MNPSVoices_050918_RyanYarnell Metro Nashville Public School’s new Head Chef, Ryan Yarnell, is the architect behind the balanced meals served in the districts’ school café's. Yarnell comes from a world of trendy Nashville restaurants in which he helped open the Nashville Sounds Stadium Bandbox restaurant as well as Pinewood Social, a restaurant and bowling concept near downtown. Now, his goal is mixing up healthy and fun foods for MNPS students.

“I loved working in restaurants but it did not have the same lasting effect as this job,” Yarnell said. “It may put a smile on a customer’s face temporarily but the students’ joy carries forward. We can see how it can change their day, their week or their school year.”

Yarnell does not treat his creations as a one-time meal but as a piece in the bigger picture of nutrition in schools. He hopes that by serving whole and healthy foods, students will gain healthy eating habits for life. With each menu item, he works with the MNPS Registered Dietitian Nutritionist (RDN) Jessica Thomas and follows national guidelines for school nutrition to create well-rounded meals.

“It’s no secret we are battling a lot of health concerns as a nation; and it starts with learning good food habits from a young age,” Yarnell said. “If we can teach our youth now, we can make a difference in the next generation’s health.”
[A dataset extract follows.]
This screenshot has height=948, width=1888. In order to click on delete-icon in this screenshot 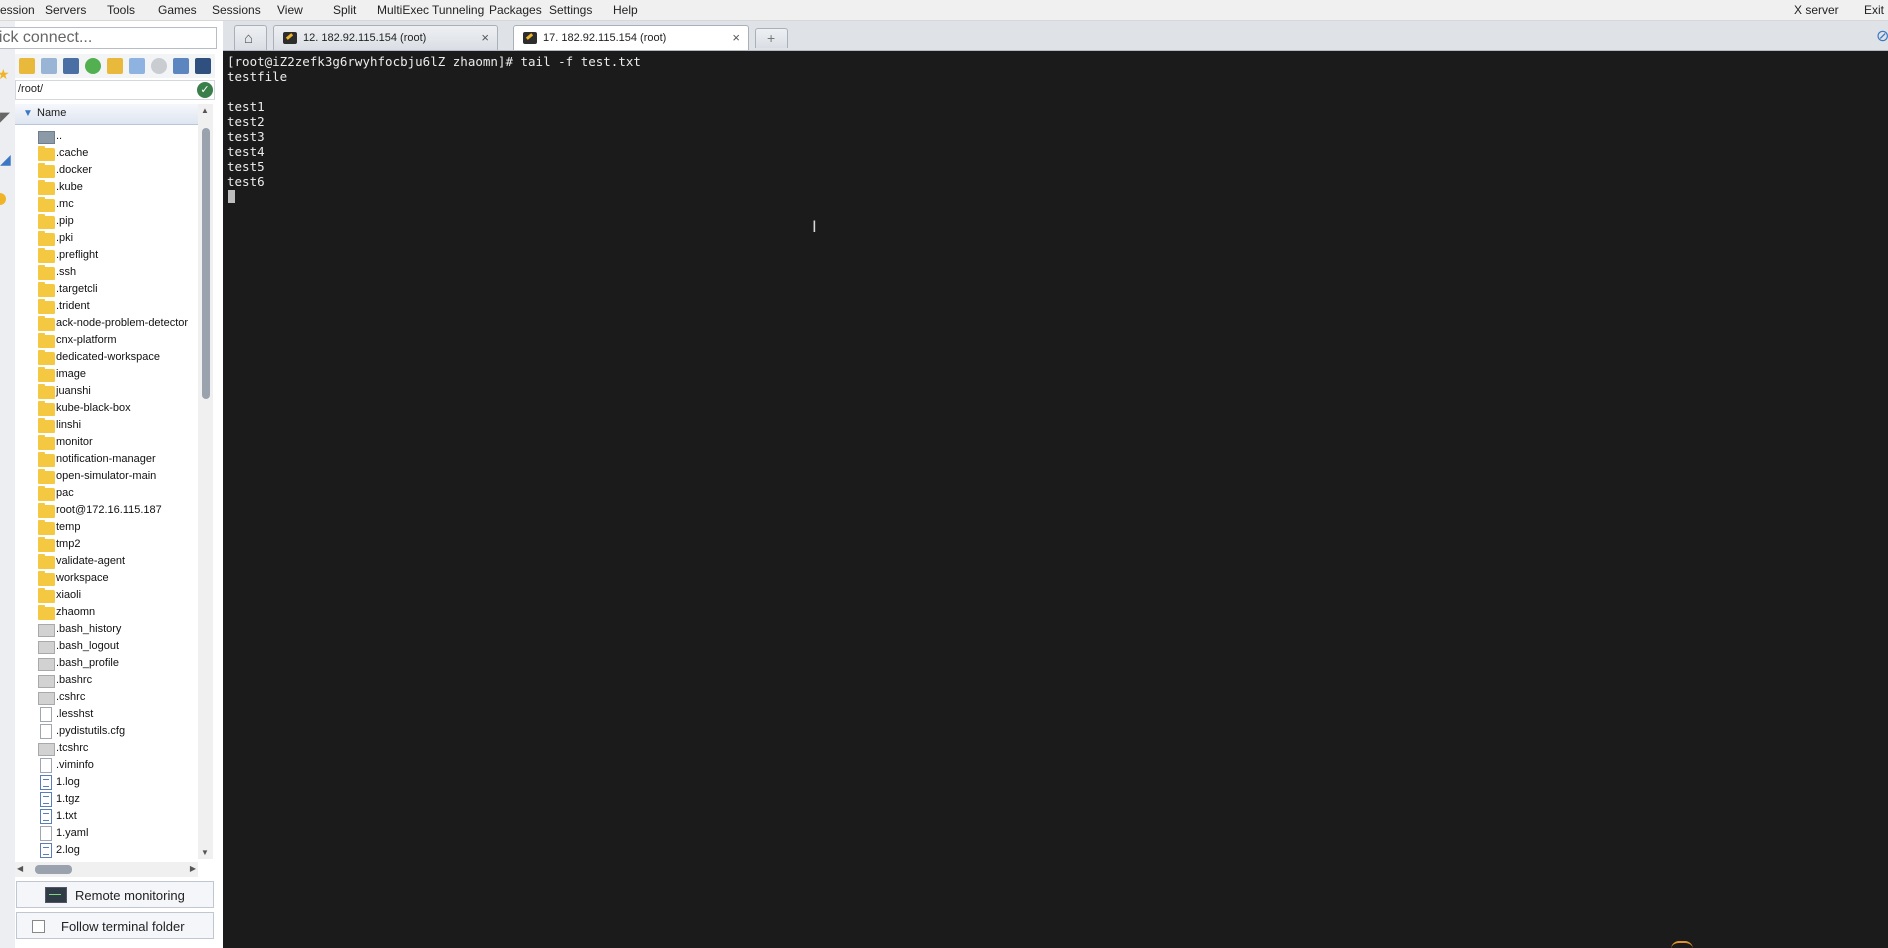, I will do `click(159, 66)`.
MNPS’s Nutrition Department also keeps in mind the ethnic diversity of the district. Yarnell tries to create familiar food for all children while also introducing new flavors. He often sits with students at school cafés to learn about the sauces and flavors they cherish at home.

“When I hear that something I made reminds them of their family’s cooking, it tells me I’m doing something right,” Yarnell said. “I try to make comfort foods for every child in our schools.”
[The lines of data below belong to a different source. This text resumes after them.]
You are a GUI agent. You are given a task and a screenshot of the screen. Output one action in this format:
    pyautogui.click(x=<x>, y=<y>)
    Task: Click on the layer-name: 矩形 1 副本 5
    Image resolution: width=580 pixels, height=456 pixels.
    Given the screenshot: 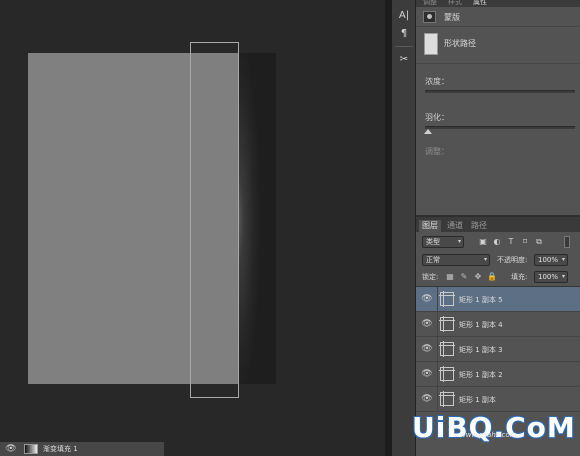 What is the action you would take?
    pyautogui.click(x=481, y=300)
    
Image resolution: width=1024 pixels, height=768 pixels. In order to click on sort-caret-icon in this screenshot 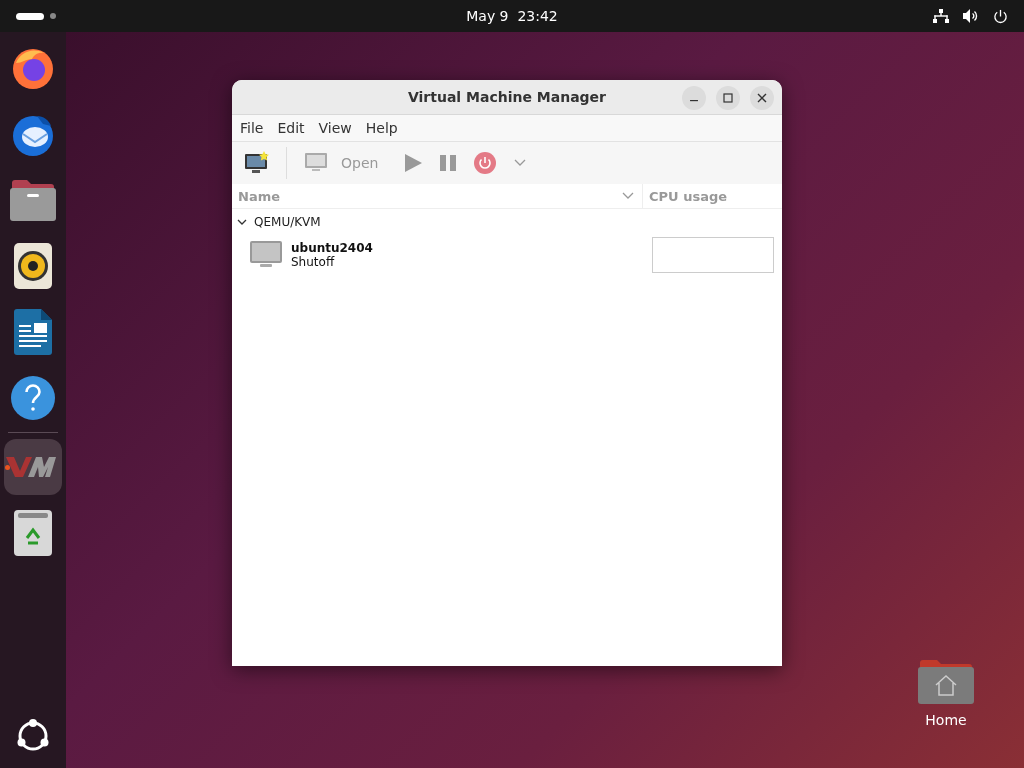, I will do `click(628, 196)`.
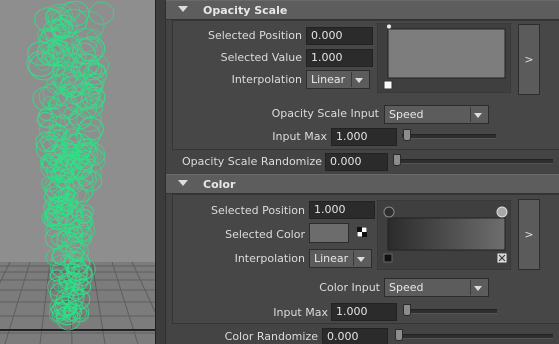  Describe the element at coordinates (252, 162) in the screenshot. I see `opacity-randomize-label: Opacity Scale Randomize` at that location.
The feedback the Nutrition Department receives helps to influence and allows for adjustments in school menus with Yarnell and his team doing extensive testing to make sure meals are appealing to students. The most recent flavor tested was a Philly cheesesteak pretzel roll which became an unsurprising success. Another focus in MNPS kitchens is to lower the amount of sodium used in foods by crafting recipes that use natural flavorings like onions, garlic or other whole seasonings. School kitchens are no longer use canned or pre-prepared foods, but are replicating the prep work of restaurants. In the future, Yarnell hopes to create an internal YouTube channel for staff members to watch cooking videos to learn how to prepare the recipes.

During MNPS Wellness Week and throughout the year, Yarnell encourages families to try new healthy foods with their kids.

“Don’t be afraid to try something new with your child,” Yarnell said. “Studies have shown that on average it takes seven tries before their palate gets used the taste.”